To improve security, corosync-qnetd can work with TLS for client certificate checking.

QDevice (corosync-qdevice)

A systemd service (a daemon) on each cluster node running together with Corosync. This is the client of corosync-qnetd. Its primary use is to allow a cluster to sustain more node failures than standard quorum rules allow.

QDevice is designed to work with different arbitrators. However, currently, only QNetd is supported.

Algorithms

QDevice supports different algorithms which determine the behaviour how votes are assigned. Currently, the following exist:

  • FFSplit (fifty-fifty split is the default. It is used for clusters with an even number of nodes. If the cluster splits into two similar partitions, this algorithm provides one vote to one of the partitions, based on the results of heuristics checks and other factors.

  • LMS (last man standing) allows the only remaining node that can see the QNetd server to get the votes. So this algorithm is useful when a cluster with only one active node should remain quorate.

Heuristics

QDevice supports a set of commands (heuristics). The commands are executed locally on startup of cluster services, cluster membership change, successful connect to corosync-qnetd, or optionally, at regular times. The heuristics can be set with the quorum.device.heuristics key (in the corosync.conf file) or with the --qdevice-heuristics-mode option. Both know the values off (default), sync, and on. The difference between sync and on is you can additonally execute the above commands regularly.

Only if all commands executed successfully are the heuristics considered to have passed; otherwise, they failed. The heuristics' result is sent to corosync-qnetd where it is used in calculations to determine which partition should be quorate.

Tiebreaker

This is used as a fallback if the cluster partitions are completely equal even with the same heuristics results. It can be configured to be the lowest, the highest, or a specific node ID.

12.2 Requirements and Prerequisites Edit source

Before setting up QDevice and QNetd, you need to prepare the environment as the following:

  • In addition to the cluster nodes, you have a separate machine which will become the QNetd server. See Section 12.3, “Setting Up the QNetd Server”.

  • A different physical network than the one that Corosync uses. It is recommended for QDevice to reach the QNetd server. Ideally, the QNetd server should be in a separate rack than the main cluster, or at least on a separate PSU and not in the same network segment as the corosync ring or rings.

12.3 Setting Up the QNetd Server Edit source

The QNetd server is not part of the cluster stack, it is also not a real member of your cluster. As such, you cannot move resources to this server.

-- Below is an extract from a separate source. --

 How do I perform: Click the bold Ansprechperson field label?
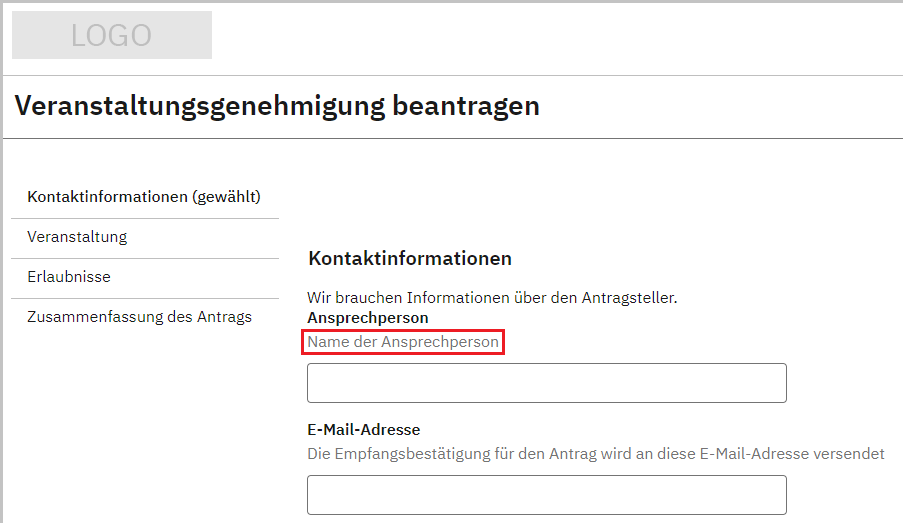click(x=368, y=318)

The QNetd server is almost state free. Usually, you do not need to change anything in the configuration file /etc/sysconfig/corosync-qnetd. By default, the corosync-qnetd service runs the daemon as user coroqnetd in the group coroqnetd. This avoids running the daemon as root.

To create a QNetd server, proceed as follows:

  1. On the machine that will become the QNetd server, install SUSE Linux Enterprise Server 15 SP2.

  2. Log in to the QNetd server and install the following package:

    root # zypper install corosync-qnetd

    You do not need to manually start the corosync-qnetd service. The bootstrap scripts will take care of the startup process during the qdevice stage.

Your QNetd server is ready to accept connections from a QDevice client corosync-qdevice. Further configuration is not needed.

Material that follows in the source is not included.